Events

Carolyn Fornoff – Subjunctive Aesthetics: Mexican Cultural Production in the Era of Climate Change
April 28 @ 12:00 pm | Humanities 1, Room 210
In this talk, Carolyn Fornoff will discuss her recent book, Subjunctive Aesthetics: Mexican Cultural Production in the Era of Climate Change (Vanderbilt Press, 2024). Her book assesses contemporary trends in the representation of environmental crisis in order to suggest that there has been a shift away from evidentiary modes focused on proving the existence of environmental harms, to more “subjunctive” modes that imagine the world as it could be or should be.
Carolyn Fornoff is assistant professor of Latin American studies at Cornell University.

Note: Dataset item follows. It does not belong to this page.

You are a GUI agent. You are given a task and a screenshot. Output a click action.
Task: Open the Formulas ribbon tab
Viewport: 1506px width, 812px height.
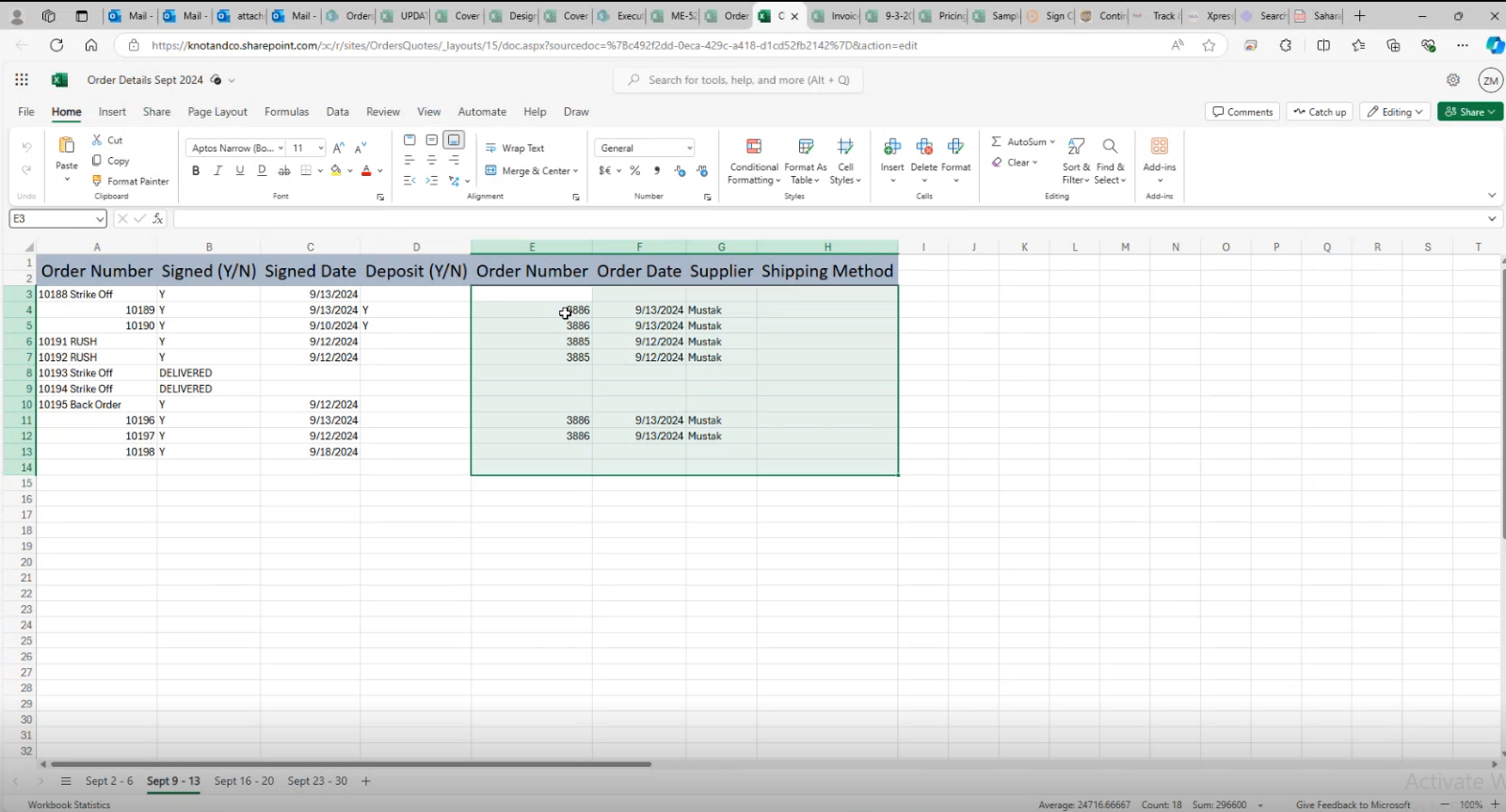click(x=286, y=112)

Her work examines how Mexican and Central American cultural production responds to environmental crisis. Her first monograph, Subjunctive Aesthetics: Mexican Cultural Production in the Era of Climate Change, was published in 2024 with Vanderbilt University Press. She is also the co-editor of two volumes in the environmental humanities: Timescales: Thinking Across Ecological Temporalities (University of Minnesota Press, 2020) and Pushing Past the Human in Latin American Cinema (SUNY Press, 2021). Fornoff currently cochairs the Committee on Disability Issues in the Profession for the Modern Language Association.
This event is presented by the THI More-Than-Human(ities) Laboratory Research Cluster.